18 - A partir de 2008, avolumaram-se dívidas na empresa.
19 - No plano familiar, o arguido mantinha um fraco empenho na dinâmica do agregado, adoptando uma postura autoritária e possessiva na relação conjugal, ocorrendo a separação em Abril de 2011.
20 - Em Agosto de 2010, abriu uma outra empresa em nome individual, “K…”, com o mesmo tipo de serviços, que veio a declarar a insolvência meses depois.
21 - Em 2011, fundou uma outra empresa “L…" que, para além dos serviços agrícolas, inclui transportes de mercadorias à Suiça, cuja vitalidade económica está aquém do expectável.
22 - O arguido reside em casa emprestada, que era a casa de habitação do ex-casal, sem condições de habitabilidade e sem electricidade.
23 - O arguido verbalizou à equipa da Direcção-Geral de Reinserção Social um discurso pouco amadurecido, parecendo algo descontrolado ao nível emocional, não conseguindo estabelecer prioridades no seu modo de vida.
24 - Na comunidade é referenciado negativamente, pelos problemas de relacionamento com a cônjuge que são públicos, mas também por ser considerado um homem rude no trato intrapessoal.
25 - Não são conhecidos antecedentes criminais do arguido, constando do seu certificado do registo criminal que os não tem.

Factos não provados:

1. O arguido culpabilizava a sua cônjuge pelo sucedido, dizendo que a culpa de tal relacionamento era dela e dizia-lhe “vai para a cona da tua mãe".
2. O arguido agredia a ofendida na presença do filho C… e por outras ocasiões, que não a descrita nos factos provados.
3. Desde Janeiro de 2011 até 01.04.2011, o arguido não deu qualquer dinheiro à ofendida, nem lhe comprava comida para aquela se alimentar, pelo que a fez passar fome durante três meses, querendo assim forçá-la a abandonar a casa de morada de família.
*
Como, facilmente, se constata, o arguido impugna praticamente todos os factos que permitem subsumir o seu comportamento à previsão incriminadora do artigo 152.º, n.ºs 1, al. b), e 2, do Cód. Penal, pelo que se impõe que comecemos com uma breve alusão ao tema dos poderes do tribunal de recurso quando é chamado a sindicar a decisão sobre matéria de facto proferida no tribunal “a quo”.
Aliás, essa abordagem também se justifica na medida em que o arguido/recorrente pretende que este tribunal reaprecie toda a prova produzida em audiência e censure a valoração feita, em 1.ª instância, dessa prova.
Se o recorrente pretende impugnar a decisão sobre matéria de facto com fundamento em erro de julgamento, tem de especificar (cfr. n.º 3 do citado art.º 412.º):
● os concretos pontos de facto que considera terem sido incorrectamente julgados pelo tribunal recorrido (obrigação que “só se satisfaz com a indicação do facto individualizado que consta da sentença recorrida”[3]);
● as concretas provas que impõem decisão diversa da recorrida (ónus que só fica satisfeito “com a indicação do conteúdo específico do meio de prova ou de obtenção de prova que impõe decisão diversa da recorrida”[4]).

== Tarefa ==
Transcreva, sem qualquer alteração, o trecho do texto para leitura que vai de "19 - No plano" a "e sem electricidade.".

== Material fornecido ==

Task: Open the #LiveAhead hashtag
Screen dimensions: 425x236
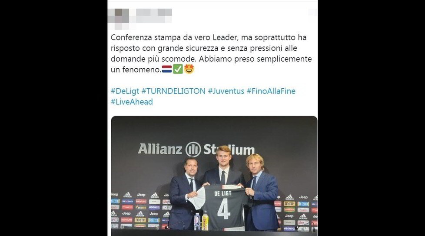Action: tap(132, 102)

== Resposta ==
19 - No plano familiar, o arguido mantinha um fraco empenho na dinâmica do agregado, adoptando uma postura autoritária e possessiva na relação conjugal, ocorrendo a separação em Abril de 2011.
20 - Em Agosto de 2010, abriu uma outra empresa em nome individual, “K…”, com o mesmo tipo de serviços, que veio a declarar a insolvência meses depois.
21 - Em 2011, fundou uma outra empresa “L…" que, para além dos serviços agrícolas, inclui transportes de mercadorias à Suiça, cuja vitalidade económica está aquém do expectável.
22 - O arguido reside em casa emprestada, que era a casa de habitação do ex-casal, sem condições de habitabilidade e sem electricidade.